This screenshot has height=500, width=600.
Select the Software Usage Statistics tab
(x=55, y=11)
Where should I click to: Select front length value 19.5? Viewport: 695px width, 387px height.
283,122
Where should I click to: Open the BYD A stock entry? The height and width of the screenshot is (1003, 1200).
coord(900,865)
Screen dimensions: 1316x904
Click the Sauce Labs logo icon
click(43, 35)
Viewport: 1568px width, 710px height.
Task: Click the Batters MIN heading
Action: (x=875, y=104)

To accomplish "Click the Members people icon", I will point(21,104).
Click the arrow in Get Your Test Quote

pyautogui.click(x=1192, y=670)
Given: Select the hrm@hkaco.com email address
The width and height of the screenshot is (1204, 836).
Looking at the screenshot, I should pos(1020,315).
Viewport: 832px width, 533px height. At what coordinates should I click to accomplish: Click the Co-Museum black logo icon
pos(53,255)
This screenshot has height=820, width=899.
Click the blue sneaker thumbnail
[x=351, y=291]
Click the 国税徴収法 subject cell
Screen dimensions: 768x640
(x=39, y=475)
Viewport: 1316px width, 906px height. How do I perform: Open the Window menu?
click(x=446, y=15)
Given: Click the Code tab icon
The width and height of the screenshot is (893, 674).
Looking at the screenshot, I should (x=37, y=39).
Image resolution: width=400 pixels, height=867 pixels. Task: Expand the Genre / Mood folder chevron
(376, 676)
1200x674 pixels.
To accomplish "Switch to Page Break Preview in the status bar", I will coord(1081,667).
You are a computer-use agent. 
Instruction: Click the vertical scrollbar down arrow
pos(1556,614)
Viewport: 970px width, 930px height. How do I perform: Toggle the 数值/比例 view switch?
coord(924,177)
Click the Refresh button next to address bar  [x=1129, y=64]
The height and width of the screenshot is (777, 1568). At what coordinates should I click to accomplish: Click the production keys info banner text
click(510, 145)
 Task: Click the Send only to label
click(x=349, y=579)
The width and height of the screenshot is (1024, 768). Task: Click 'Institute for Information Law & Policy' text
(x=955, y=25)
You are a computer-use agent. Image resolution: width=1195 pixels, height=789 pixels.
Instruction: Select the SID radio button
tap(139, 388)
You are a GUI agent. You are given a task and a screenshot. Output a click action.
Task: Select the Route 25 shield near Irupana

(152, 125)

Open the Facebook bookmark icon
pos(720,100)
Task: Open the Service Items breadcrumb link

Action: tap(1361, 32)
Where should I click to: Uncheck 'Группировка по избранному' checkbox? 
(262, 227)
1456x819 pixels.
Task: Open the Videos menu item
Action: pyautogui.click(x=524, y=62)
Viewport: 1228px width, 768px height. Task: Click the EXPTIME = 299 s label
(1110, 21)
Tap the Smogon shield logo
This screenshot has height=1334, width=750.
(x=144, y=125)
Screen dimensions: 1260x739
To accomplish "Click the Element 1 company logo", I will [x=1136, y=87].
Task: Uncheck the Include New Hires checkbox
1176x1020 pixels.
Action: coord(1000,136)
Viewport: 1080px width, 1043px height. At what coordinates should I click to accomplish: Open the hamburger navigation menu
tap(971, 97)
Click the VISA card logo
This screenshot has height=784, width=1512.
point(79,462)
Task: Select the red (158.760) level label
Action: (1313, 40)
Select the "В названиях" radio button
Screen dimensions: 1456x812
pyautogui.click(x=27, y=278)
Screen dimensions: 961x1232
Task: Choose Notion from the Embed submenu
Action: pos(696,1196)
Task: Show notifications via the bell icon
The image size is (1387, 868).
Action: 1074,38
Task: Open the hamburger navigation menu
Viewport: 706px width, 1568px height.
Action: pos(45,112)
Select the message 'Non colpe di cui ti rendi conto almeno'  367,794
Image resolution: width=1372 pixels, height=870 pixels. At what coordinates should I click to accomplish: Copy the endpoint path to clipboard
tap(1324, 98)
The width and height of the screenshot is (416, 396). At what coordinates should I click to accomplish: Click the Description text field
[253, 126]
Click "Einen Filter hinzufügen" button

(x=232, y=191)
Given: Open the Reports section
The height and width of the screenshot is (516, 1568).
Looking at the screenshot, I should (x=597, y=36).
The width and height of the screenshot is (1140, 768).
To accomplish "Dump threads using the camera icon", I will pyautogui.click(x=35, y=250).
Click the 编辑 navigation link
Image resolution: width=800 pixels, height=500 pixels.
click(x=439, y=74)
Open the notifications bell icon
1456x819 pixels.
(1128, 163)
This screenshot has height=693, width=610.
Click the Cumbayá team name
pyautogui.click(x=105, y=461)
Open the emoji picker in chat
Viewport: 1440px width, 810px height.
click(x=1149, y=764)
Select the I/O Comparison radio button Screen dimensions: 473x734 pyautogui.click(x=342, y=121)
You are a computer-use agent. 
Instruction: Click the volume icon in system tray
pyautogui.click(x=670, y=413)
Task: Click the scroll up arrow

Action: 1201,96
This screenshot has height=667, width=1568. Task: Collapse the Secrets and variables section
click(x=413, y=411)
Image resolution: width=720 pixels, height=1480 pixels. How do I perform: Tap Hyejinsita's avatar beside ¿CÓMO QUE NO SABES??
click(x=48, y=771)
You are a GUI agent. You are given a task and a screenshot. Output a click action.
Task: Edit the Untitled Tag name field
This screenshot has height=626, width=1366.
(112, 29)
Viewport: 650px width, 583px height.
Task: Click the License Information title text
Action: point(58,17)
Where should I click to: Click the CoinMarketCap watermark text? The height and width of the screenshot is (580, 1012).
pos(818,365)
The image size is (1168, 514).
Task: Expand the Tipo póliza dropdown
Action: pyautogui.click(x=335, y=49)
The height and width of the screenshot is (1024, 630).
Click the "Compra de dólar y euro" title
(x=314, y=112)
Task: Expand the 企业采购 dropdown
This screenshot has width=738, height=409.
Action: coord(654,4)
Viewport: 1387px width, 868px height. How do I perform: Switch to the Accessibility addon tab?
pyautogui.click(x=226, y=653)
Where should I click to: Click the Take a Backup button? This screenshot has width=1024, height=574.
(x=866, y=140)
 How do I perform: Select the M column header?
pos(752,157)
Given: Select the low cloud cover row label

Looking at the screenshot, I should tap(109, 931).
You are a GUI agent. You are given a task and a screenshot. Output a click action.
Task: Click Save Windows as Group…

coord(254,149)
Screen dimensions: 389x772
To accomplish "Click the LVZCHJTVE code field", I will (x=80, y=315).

# # # # #

Copy the rows above word for word.

**SOLUTION FOR THIS EXERCISE:**
This screenshot has height=500, width=600.
Select the Software Usage Statistics tab
(x=55, y=11)
Where should I click to: Select front length value 19.5? Viewport: 695px width, 387px height.
283,122
Where should I click to: Open the BYD A stock entry? The height and width of the screenshot is (1003, 1200).
coord(900,865)
Screen dimensions: 1316x904
Click the Sauce Labs logo icon
click(43, 35)
Viewport: 1568px width, 710px height.
Task: Click the Batters MIN heading
Action: (x=875, y=104)

To accomplish "Click the Members people icon", I will point(21,104).
Click the arrow in Get Your Test Quote

pyautogui.click(x=1192, y=670)
Given: Select the hrm@hkaco.com email address
The width and height of the screenshot is (1204, 836).
Looking at the screenshot, I should pos(1020,315).
Viewport: 832px width, 533px height. At what coordinates should I click to accomplish: Click the Co-Museum black logo icon
pos(53,255)
This screenshot has height=820, width=899.
Click the blue sneaker thumbnail
[x=351, y=291]
Click the 国税徴収法 subject cell
Screen dimensions: 768x640
(x=39, y=475)
Viewport: 1316px width, 906px height. How do I perform: Open the Window menu?
click(x=446, y=15)
Given: Click the Code tab icon
The width and height of the screenshot is (893, 674).
Looking at the screenshot, I should (x=37, y=39).
Image resolution: width=400 pixels, height=867 pixels. Task: Expand the Genre / Mood folder chevron
(376, 676)
1200x674 pixels.
To accomplish "Switch to Page Break Preview in the status bar", I will coord(1081,667).
You are a computer-use agent. 
Instruction: Click the vertical scrollbar down arrow
pos(1556,614)
Viewport: 970px width, 930px height. How do I perform: Toggle the 数值/比例 view switch?
coord(924,177)
Click the Refresh button next to address bar  [x=1129, y=64]
The height and width of the screenshot is (777, 1568). At what coordinates should I click to accomplish: Click the production keys info banner text
click(510, 145)
 Task: Click the Send only to label
click(x=349, y=579)
The width and height of the screenshot is (1024, 768). Task: Click 'Institute for Information Law & Policy' text
(x=955, y=25)
You are a computer-use agent. Image resolution: width=1195 pixels, height=789 pixels.
Instruction: Select the SID radio button
tap(139, 388)
You are a GUI agent. You are given a task and a screenshot. Output a click action.
Task: Select the Route 25 shield near Irupana

(152, 125)

Open the Facebook bookmark icon
pos(720,100)
Task: Open the Service Items breadcrumb link

Action: tap(1361, 32)
Where should I click to: Uncheck 'Группировка по избранному' checkbox? 
(262, 227)
1456x819 pixels.
Task: Open the Videos menu item
Action: pyautogui.click(x=524, y=62)
Viewport: 1228px width, 768px height. Task: Click the EXPTIME = 299 s label
(1110, 21)
Tap the Smogon shield logo
This screenshot has height=1334, width=750.
(x=144, y=125)
Screen dimensions: 1260x739
To accomplish "Click the Element 1 company logo", I will [x=1136, y=87].
Task: Uncheck the Include New Hires checkbox
1176x1020 pixels.
Action: coord(1000,136)
Viewport: 1080px width, 1043px height. At what coordinates should I click to accomplish: Open the hamburger navigation menu
tap(971, 97)
Click the VISA card logo
This screenshot has height=784, width=1512.
point(79,462)
Task: Select the red (158.760) level label
Action: (1313, 40)
Select the "В названиях" radio button
Screen dimensions: 1456x812
pyautogui.click(x=27, y=278)
Screen dimensions: 961x1232
Task: Choose Notion from the Embed submenu
Action: pos(696,1196)
Task: Show notifications via the bell icon
The image size is (1387, 868).
Action: 1074,38
Task: Open the hamburger navigation menu
Viewport: 706px width, 1568px height.
Action: pos(45,112)
Select the message 'Non colpe di cui ti rendi conto almeno'  367,794
Image resolution: width=1372 pixels, height=870 pixels. At what coordinates should I click to accomplish: Copy the endpoint path to clipboard
tap(1324, 98)
The width and height of the screenshot is (416, 396). At what coordinates should I click to accomplish: Click the Description text field
[253, 126]
Click "Einen Filter hinzufügen" button

(x=232, y=191)
Given: Open the Reports section
The height and width of the screenshot is (516, 1568).
Looking at the screenshot, I should (x=597, y=36).
The width and height of the screenshot is (1140, 768).
To accomplish "Dump threads using the camera icon", I will pyautogui.click(x=35, y=250).
Click the 编辑 navigation link
Image resolution: width=800 pixels, height=500 pixels.
click(x=439, y=74)
Open the notifications bell icon
1456x819 pixels.
(1128, 163)
This screenshot has height=693, width=610.
Click the Cumbayá team name
pyautogui.click(x=105, y=461)
Open the emoji picker in chat
Viewport: 1440px width, 810px height.
click(x=1149, y=764)
Select the I/O Comparison radio button Screen dimensions: 473x734 pyautogui.click(x=342, y=121)
You are a computer-use agent. 
Instruction: Click the volume icon in system tray
pyautogui.click(x=670, y=413)
Task: Click the scroll up arrow

Action: 1201,96
This screenshot has height=667, width=1568. Task: Collapse the Secrets and variables section
click(x=413, y=411)
Image resolution: width=720 pixels, height=1480 pixels. How do I perform: Tap Hyejinsita's avatar beside ¿CÓMO QUE NO SABES??
click(x=48, y=771)
You are a GUI agent. You are given a task and a screenshot. Output a click action.
Task: Edit the Untitled Tag name field
This screenshot has height=626, width=1366.
(112, 29)
Viewport: 650px width, 583px height.
Task: Click the License Information title text
Action: point(58,17)
Where should I click to: Click the CoinMarketCap watermark text? The height and width of the screenshot is (580, 1012).
pos(818,365)
The image size is (1168, 514).
Task: Expand the Tipo póliza dropdown
Action: pyautogui.click(x=335, y=49)
The height and width of the screenshot is (1024, 630).
Click the "Compra de dólar y euro" title
(x=314, y=112)
Task: Expand the 企业采购 dropdown
This screenshot has width=738, height=409.
Action: coord(654,4)
Viewport: 1387px width, 868px height. How do I perform: Switch to the Accessibility addon tab?
pyautogui.click(x=226, y=653)
Where should I click to: Click the Take a Backup button? This screenshot has width=1024, height=574.
(x=866, y=140)
 How do I perform: Select the M column header?
pos(752,157)
Given: Select the low cloud cover row label

Looking at the screenshot, I should tap(109, 931).
You are a GUI agent. You are given a task and a screenshot. Output a click action.
Task: Click Save Windows as Group…

coord(254,149)
Screen dimensions: 389x772
To accomplish "Click the LVZCHJTVE code field", I will (x=80, y=315).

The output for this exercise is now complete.